鳥取県出身。父の乙松と母の志可との間に生まれる。1910(M43)陸軍士官学校1年生在学中に日蓮宗の法華経を信仰するようになる。
'11陸軍士官学校卒業(陸士23期)。同期に、小畑英良(後に大将)や伊佐一男(後に中将:4-1-23)、落合忠吉(後に中将:16-1-7)、桜井省三(後に中将:4-1-35-7)、宝蔵寺久雄(後に中将:9-1-19-11)、飯野賢十(後に少将:21-1-20-8)、西原八三郎(後に少将:22-1-79)、山之内二郎(後に少将:12-1-2)らがいる。
歩兵少尉となり歩兵第40連隊付となる。'14(T3)歩兵中尉。'15温子と結婚し、一男一女を儲ける。
'21歩兵大尉、翌年陸軍大学を卒業(陸大34期)。

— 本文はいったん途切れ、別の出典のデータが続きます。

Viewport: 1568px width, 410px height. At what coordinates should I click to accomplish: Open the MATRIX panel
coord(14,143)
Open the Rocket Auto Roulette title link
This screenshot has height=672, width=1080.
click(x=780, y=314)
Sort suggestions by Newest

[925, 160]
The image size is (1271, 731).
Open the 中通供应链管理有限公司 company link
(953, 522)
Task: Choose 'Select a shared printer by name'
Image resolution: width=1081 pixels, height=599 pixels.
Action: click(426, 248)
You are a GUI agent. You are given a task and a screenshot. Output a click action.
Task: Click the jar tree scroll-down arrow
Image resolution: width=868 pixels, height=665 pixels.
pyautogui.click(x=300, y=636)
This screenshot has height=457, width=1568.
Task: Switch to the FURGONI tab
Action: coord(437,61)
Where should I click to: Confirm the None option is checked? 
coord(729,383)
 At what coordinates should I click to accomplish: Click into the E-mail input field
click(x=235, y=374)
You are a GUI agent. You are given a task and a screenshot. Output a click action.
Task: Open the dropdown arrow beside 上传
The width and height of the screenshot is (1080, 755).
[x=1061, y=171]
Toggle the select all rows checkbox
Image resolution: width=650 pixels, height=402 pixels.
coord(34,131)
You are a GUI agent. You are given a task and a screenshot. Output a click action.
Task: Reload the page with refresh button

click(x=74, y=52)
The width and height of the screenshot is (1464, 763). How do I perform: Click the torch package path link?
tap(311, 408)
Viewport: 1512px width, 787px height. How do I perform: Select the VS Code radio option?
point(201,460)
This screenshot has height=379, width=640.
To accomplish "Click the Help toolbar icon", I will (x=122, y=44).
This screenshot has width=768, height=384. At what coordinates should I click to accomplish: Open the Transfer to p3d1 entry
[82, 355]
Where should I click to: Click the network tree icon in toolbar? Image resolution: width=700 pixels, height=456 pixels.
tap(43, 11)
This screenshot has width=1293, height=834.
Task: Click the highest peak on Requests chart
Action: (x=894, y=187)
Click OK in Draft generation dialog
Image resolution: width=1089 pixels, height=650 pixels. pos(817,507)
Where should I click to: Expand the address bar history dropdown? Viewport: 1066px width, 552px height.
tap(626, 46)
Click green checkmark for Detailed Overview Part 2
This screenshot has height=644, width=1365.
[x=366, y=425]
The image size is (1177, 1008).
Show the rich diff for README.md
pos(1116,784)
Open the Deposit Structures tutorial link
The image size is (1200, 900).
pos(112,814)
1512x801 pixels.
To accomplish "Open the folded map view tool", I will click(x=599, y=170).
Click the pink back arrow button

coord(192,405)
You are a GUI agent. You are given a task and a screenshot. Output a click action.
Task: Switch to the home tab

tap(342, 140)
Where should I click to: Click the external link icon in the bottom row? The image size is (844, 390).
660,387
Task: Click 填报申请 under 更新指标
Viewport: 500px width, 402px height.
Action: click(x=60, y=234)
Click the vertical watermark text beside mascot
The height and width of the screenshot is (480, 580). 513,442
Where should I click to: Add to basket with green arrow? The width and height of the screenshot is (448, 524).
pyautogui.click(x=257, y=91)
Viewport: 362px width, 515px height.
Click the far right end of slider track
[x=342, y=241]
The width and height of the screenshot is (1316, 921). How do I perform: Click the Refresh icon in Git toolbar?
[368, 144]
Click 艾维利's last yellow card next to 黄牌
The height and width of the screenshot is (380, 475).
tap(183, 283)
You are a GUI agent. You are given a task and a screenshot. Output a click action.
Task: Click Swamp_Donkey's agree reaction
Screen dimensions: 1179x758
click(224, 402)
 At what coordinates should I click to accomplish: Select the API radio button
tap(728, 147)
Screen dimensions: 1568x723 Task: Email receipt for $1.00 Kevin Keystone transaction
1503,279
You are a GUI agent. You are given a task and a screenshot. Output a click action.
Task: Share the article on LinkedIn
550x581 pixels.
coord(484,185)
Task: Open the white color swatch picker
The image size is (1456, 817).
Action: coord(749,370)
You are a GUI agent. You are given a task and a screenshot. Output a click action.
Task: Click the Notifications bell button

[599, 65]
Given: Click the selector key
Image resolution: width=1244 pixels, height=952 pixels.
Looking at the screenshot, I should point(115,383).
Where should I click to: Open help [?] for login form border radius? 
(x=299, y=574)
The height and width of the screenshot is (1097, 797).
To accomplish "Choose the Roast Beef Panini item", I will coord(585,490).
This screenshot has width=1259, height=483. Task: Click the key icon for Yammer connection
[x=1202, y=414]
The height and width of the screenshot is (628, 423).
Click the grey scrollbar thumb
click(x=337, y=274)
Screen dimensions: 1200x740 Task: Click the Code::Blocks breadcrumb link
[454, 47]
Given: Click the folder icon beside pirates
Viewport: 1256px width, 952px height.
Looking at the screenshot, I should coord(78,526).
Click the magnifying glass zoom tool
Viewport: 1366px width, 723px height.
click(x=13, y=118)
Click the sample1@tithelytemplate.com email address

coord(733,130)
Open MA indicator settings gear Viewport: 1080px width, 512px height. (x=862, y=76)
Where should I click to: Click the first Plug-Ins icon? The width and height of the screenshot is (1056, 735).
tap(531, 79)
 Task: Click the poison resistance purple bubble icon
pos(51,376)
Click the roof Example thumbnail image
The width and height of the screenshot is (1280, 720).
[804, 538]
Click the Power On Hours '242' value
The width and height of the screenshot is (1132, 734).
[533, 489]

同期に落合忠吉(後に中将:16-1-7)、中村明人(後に中将:14-1-18)、村治敏男(後に中将:25-1-48)、山本募(後に中将:12-1-25)、楠木延一(後に少将:20-1-21)らがいる。
'23参本付勤務を経て部員となり、'25イギリス大使館付武官補佐官として、ロンドンに二年間半駐在。'27(S2)歩兵少佐。
翌年より陸大教官となる。'29第3師団司令部付を経て、'30(S5)参謀本部員となり、さらに秩父宮付侍従武官となる。翌年歩兵中佐。
'33教務課員兼陸大教官。'35歩兵大佐、歩兵第80連隊長。'37大阪の第4師団参謀長となる。
第4師団は当時関東軍隷下で三江省にあったため、参謀長兼治安維持会委員長として、共産匪の覆滅に励みながら、日本移民の世話もしていた。
'38少将となり歩兵第八旅団長として武漢三鎮攻略に参加。
東支、南満、京奉、津浦線を南下して進撃し、途中、敵の黄河決壊作戦にも遭ったが、それも乗り越え、東久邇宮殿下率いる第二軍の挺進隊として京漢線を乗り越え、漢口の北に殺到する偉功を建てた。
'39戦車学校長になり、戦車将校や少年戦車兵の育成に努め、'40相模造兵廠長として戦車製造にあたった。'41陸軍中将に昇進。
'42わが国初の戦車師団が編成されるや、戦車第2師団長に補され、再び満州に渡った。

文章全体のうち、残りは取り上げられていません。